[Stored items]
********************

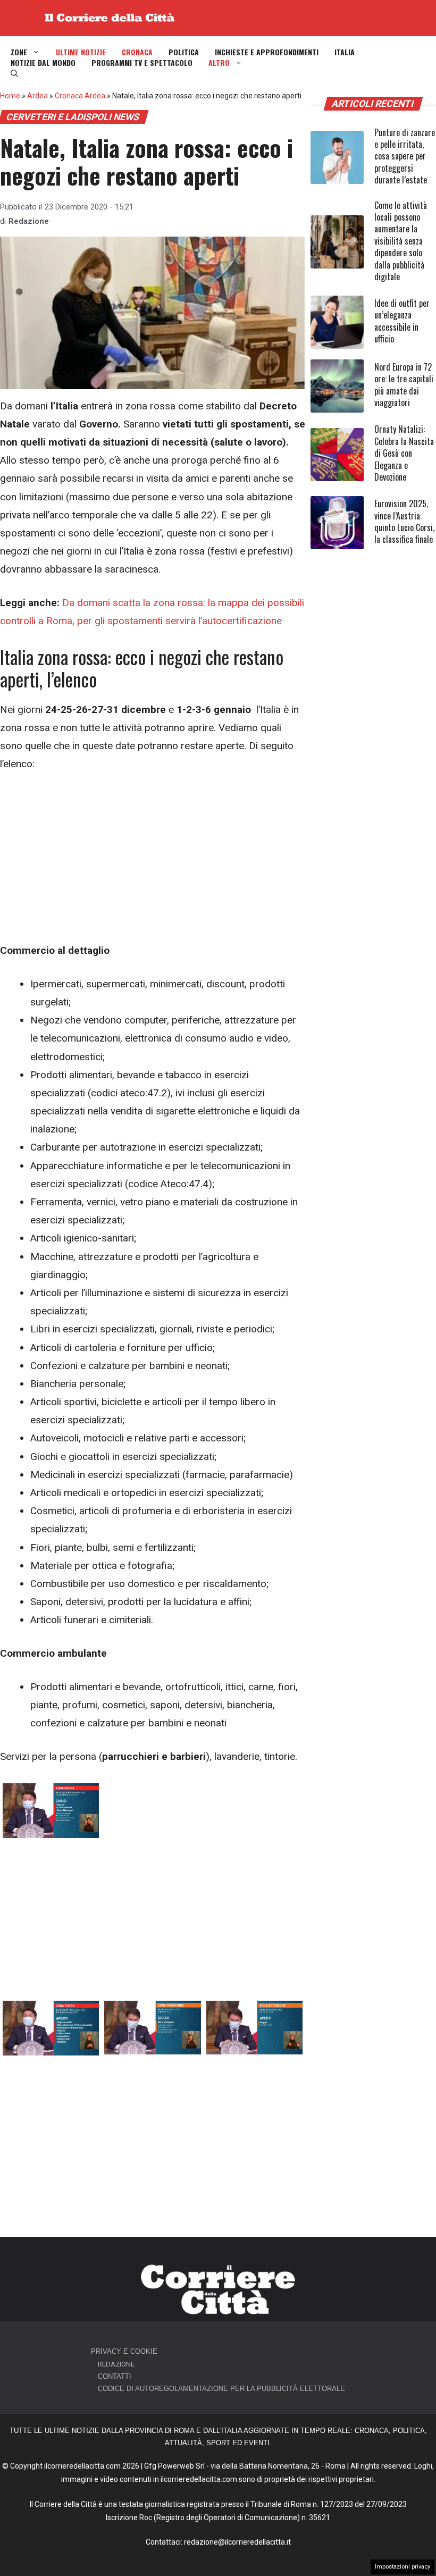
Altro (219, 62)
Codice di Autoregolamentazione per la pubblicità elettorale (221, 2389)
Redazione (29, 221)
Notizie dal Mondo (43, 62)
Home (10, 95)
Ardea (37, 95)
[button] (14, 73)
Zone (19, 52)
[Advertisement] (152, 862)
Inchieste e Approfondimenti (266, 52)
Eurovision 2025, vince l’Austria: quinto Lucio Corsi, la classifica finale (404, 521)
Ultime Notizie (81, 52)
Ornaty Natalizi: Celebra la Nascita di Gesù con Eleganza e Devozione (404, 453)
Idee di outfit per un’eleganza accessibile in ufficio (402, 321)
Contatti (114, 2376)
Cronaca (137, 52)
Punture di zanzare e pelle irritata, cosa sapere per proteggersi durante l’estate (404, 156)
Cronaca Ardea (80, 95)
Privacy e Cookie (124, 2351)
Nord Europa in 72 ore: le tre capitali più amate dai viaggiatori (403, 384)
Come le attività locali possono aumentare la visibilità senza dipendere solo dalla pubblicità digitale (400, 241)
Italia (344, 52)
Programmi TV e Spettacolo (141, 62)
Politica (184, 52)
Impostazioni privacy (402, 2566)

********************

• Exercise aim
The copy must match every line of the data exactly and contain no pictures.

• Task response
Altro (219, 62)
Codice di Autoregolamentazione per la pubblicità elettorale (221, 2389)
Redazione (29, 221)
Notizie dal Mondo (43, 62)
Home (10, 95)
Ardea (37, 95)
[button] (14, 73)
Zone (19, 52)
[Advertisement] (152, 862)
Inchieste e Approfondimenti (266, 52)
Eurovision 2025, vince l’Austria: quinto Lucio Corsi, la classifica finale (404, 521)
Ultime Notizie (81, 52)
Ornaty Natalizi: Celebra la Nascita di Gesù con Eleganza e Devozione (404, 453)
Idee di outfit per un’eleganza accessibile in ufficio (402, 321)
Contatti (114, 2376)
Cronaca (137, 52)
Punture di zanzare e pelle irritata, cosa sapere per proteggersi durante l’estate (404, 156)
Cronaca Ardea (80, 95)
Privacy e Cookie (124, 2351)
Nord Europa in 72 ore: le tre capitali più amate dai viaggiatori (403, 384)
Come le attività locali possono aumentare la visibilità senza dipendere solo dalla pubblicità digitale (400, 241)
Italia (344, 52)
Programmi TV e Spettacolo (141, 62)
Politica (184, 52)
Impostazioni privacy (402, 2566)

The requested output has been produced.